:: What to do ::
Filter the listing below for "Given" and report every line that has it.

:: Provided material ::
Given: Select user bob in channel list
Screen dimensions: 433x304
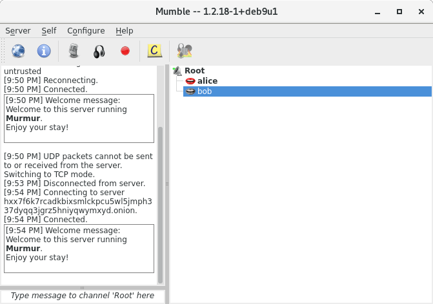Looking at the screenshot, I should coord(205,91).
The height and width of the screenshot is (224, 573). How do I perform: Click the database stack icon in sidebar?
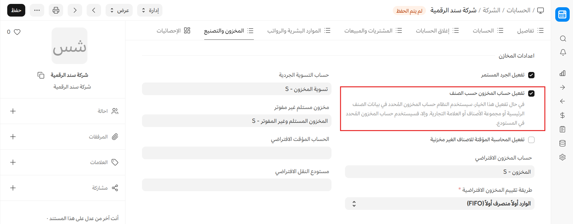tap(562, 143)
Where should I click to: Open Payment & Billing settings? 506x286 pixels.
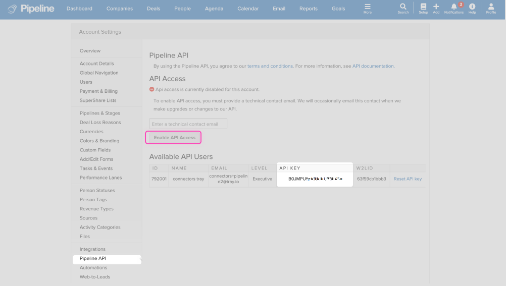click(x=98, y=91)
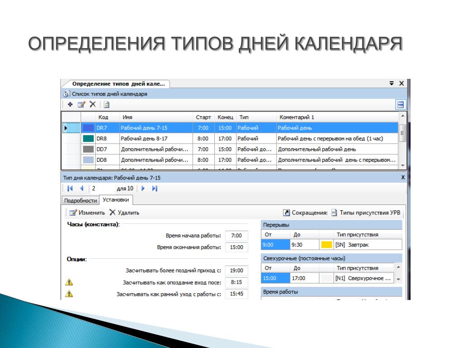This screenshot has width=464, height=348.
Task: Click the delete X icon in list toolbar
Action: pos(92,104)
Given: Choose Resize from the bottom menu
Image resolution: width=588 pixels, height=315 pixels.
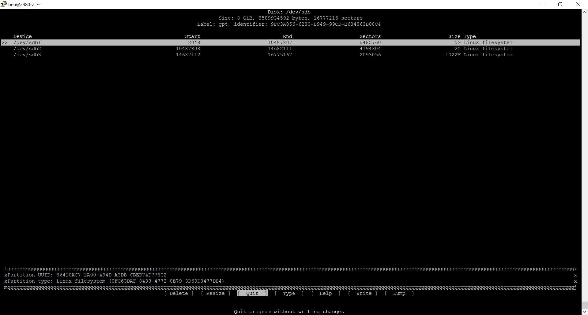Looking at the screenshot, I should point(215,293).
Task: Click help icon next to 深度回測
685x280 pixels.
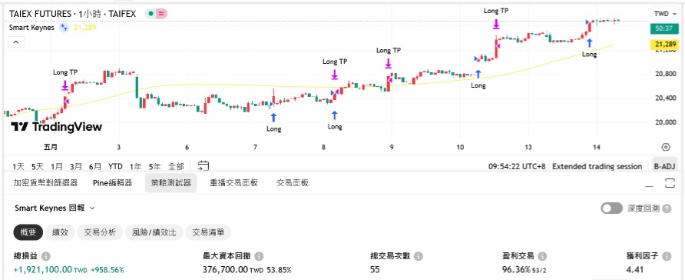Action: (x=667, y=208)
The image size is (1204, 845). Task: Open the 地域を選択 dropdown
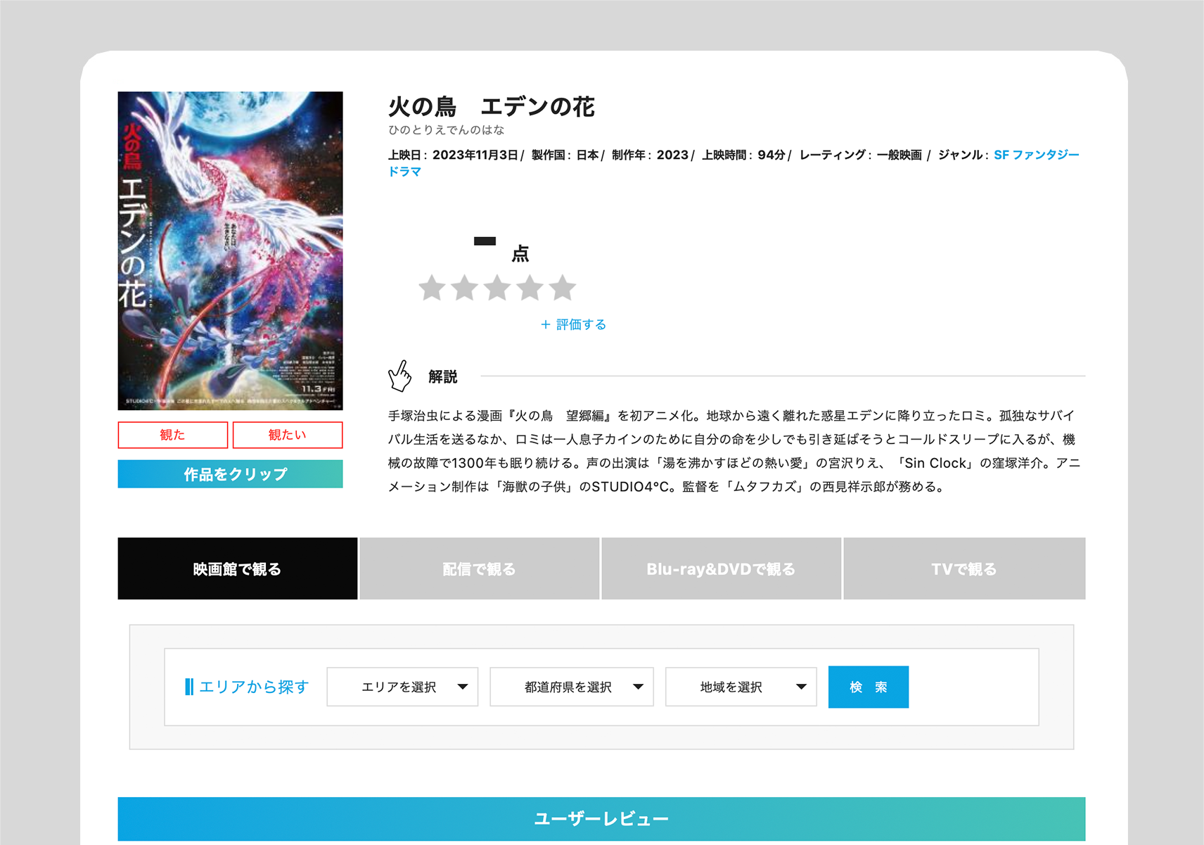coord(741,687)
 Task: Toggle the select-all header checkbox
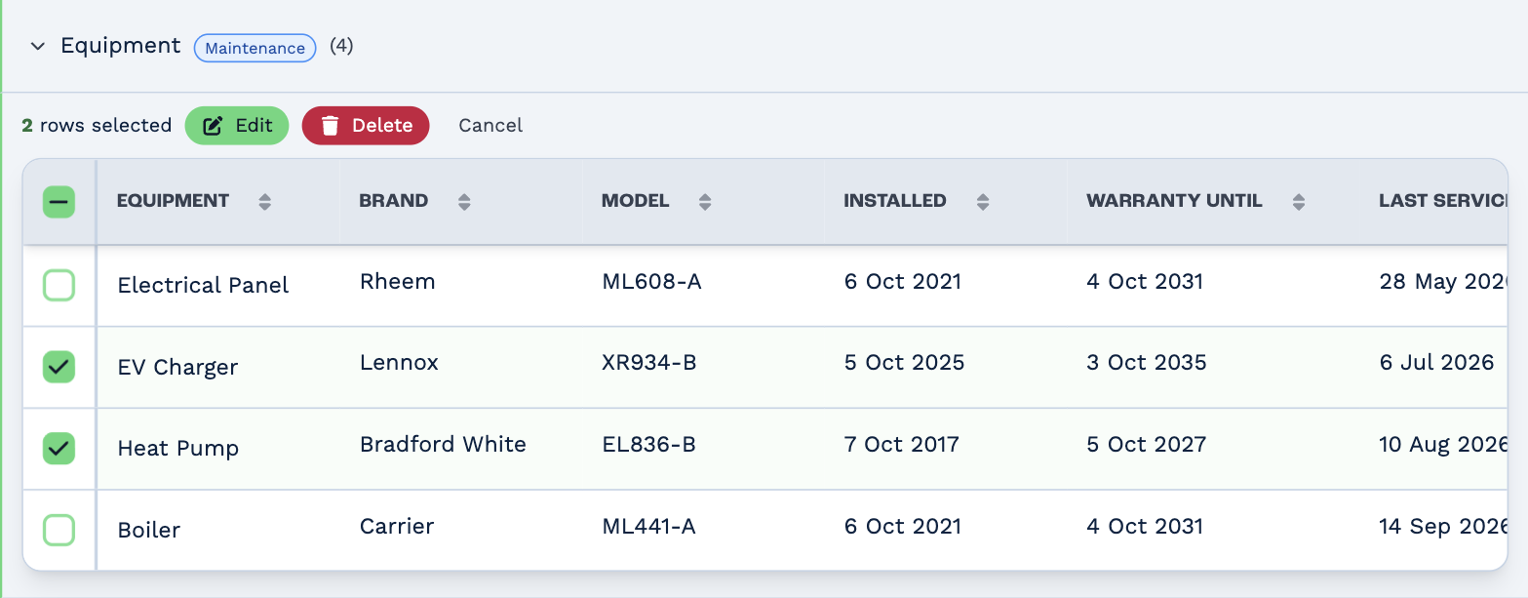(59, 202)

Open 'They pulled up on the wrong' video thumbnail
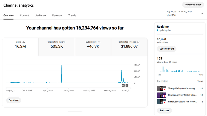tap(161, 88)
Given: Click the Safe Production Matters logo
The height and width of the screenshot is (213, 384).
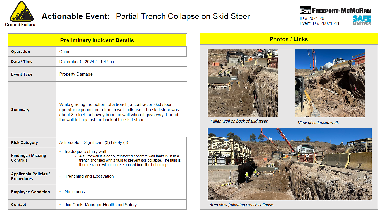Looking at the screenshot, I should (362, 20).
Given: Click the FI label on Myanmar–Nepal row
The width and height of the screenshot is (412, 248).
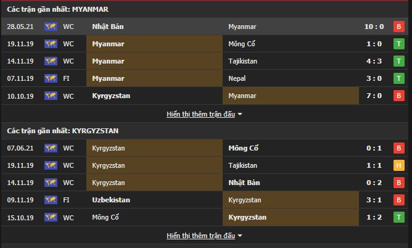Looking at the screenshot, I should pos(66,78).
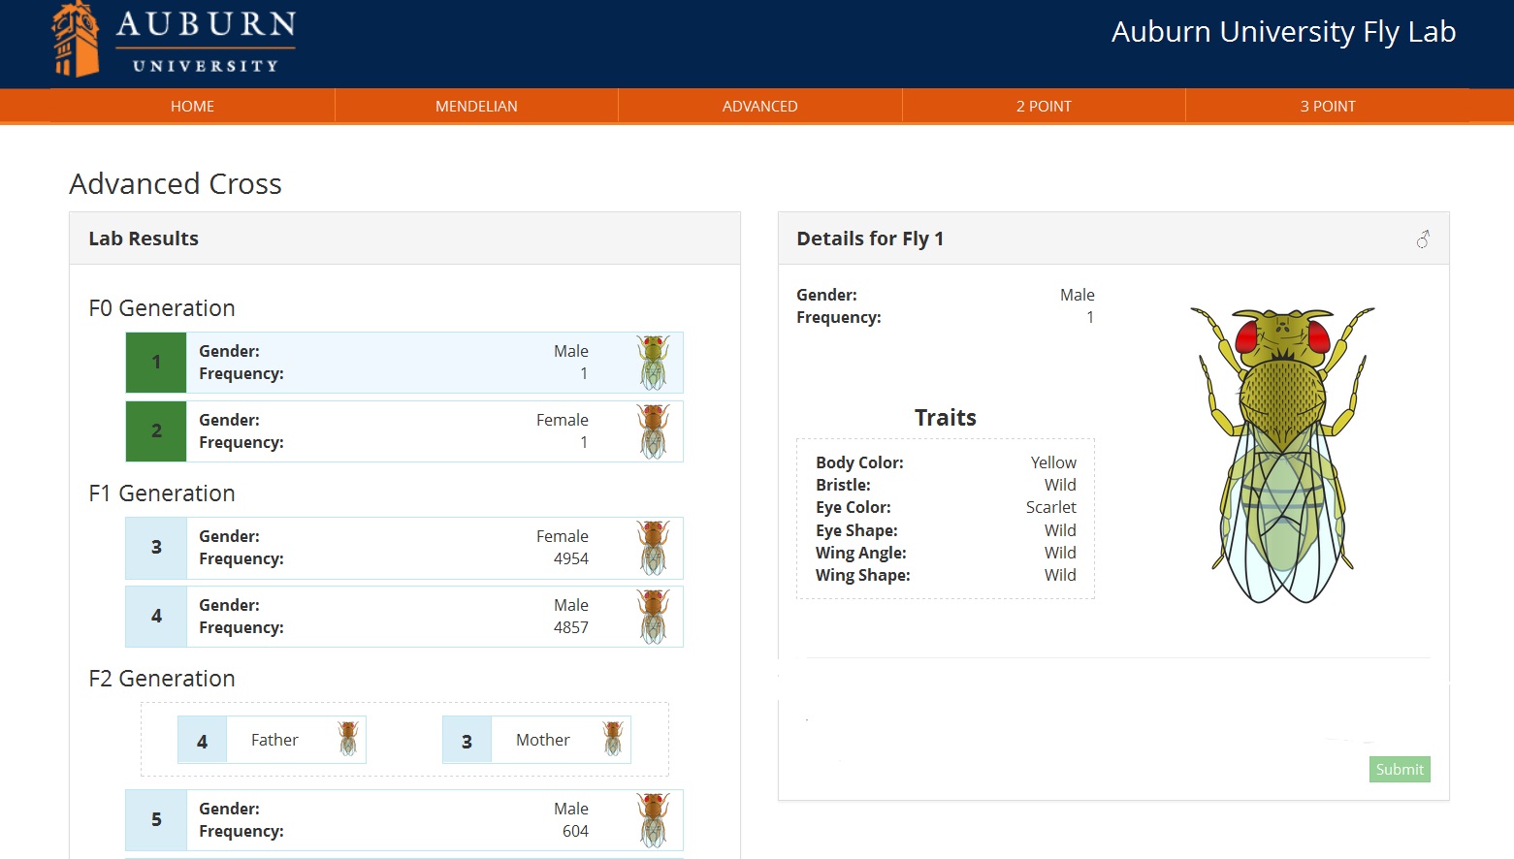Select the green number 2 fly box

(x=156, y=431)
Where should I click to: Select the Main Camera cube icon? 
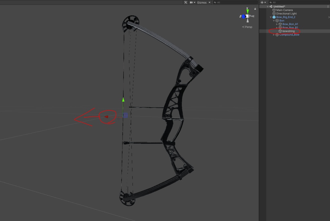click(x=274, y=10)
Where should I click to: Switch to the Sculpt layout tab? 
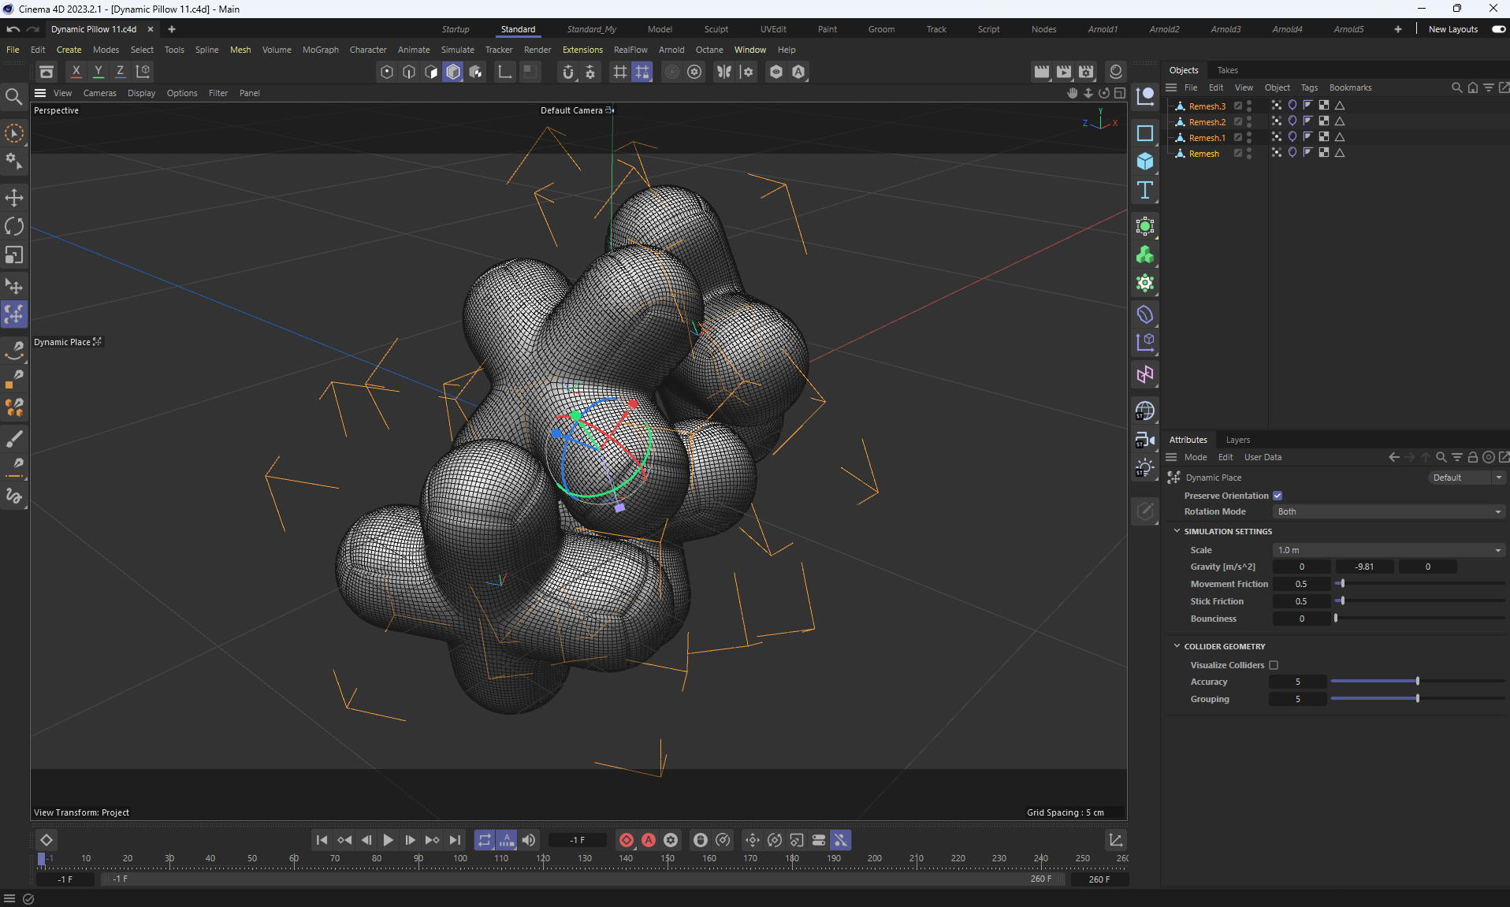[716, 29]
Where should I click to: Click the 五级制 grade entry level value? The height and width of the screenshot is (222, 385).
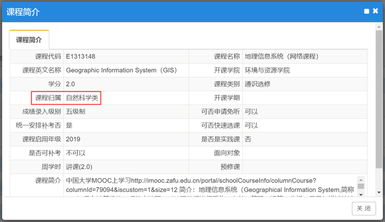pyautogui.click(x=75, y=112)
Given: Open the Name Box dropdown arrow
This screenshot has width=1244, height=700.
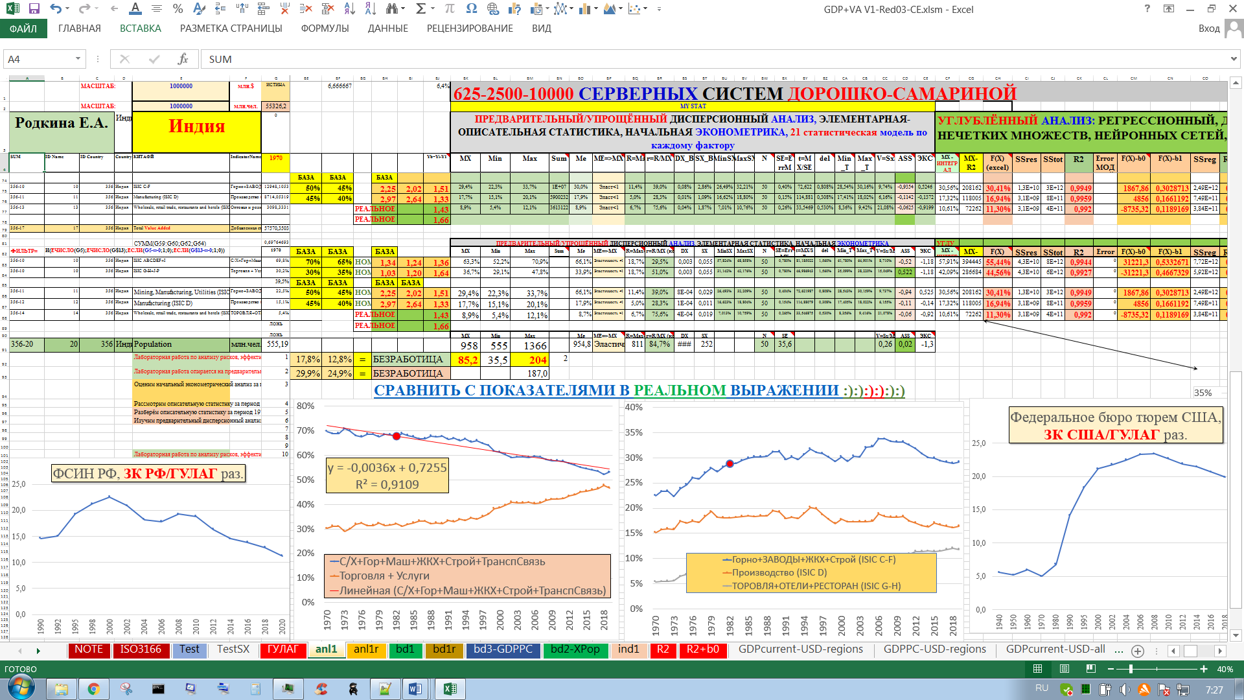Looking at the screenshot, I should [x=78, y=59].
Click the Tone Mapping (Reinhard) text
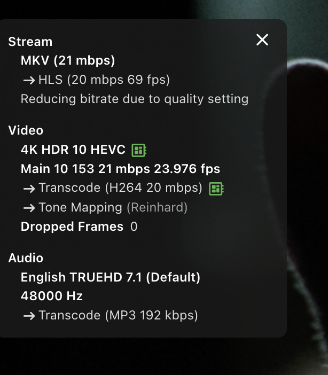This screenshot has height=375, width=328. pyautogui.click(x=113, y=207)
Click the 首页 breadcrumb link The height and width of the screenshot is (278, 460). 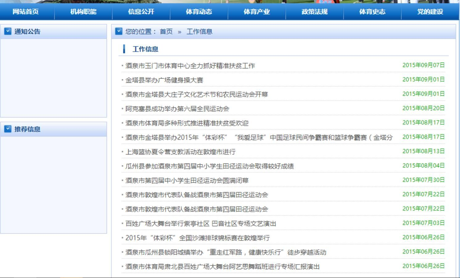(x=166, y=31)
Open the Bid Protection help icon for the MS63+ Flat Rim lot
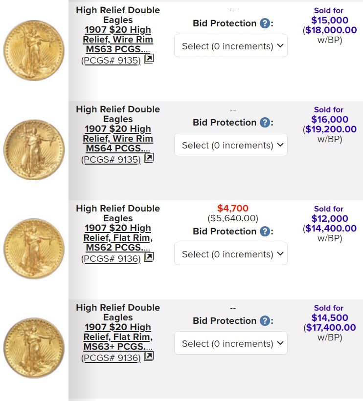Viewport: 363px width, 401px height. [x=265, y=321]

:: Response ::
Given: Select user bob in channel list
Given: Choose Resize from the bottom menu
Given: Click the Safe Production Matters logo
Given: Click the FI label on Myanmar–Nepal row
Given: Open the Name Box dropdown arrow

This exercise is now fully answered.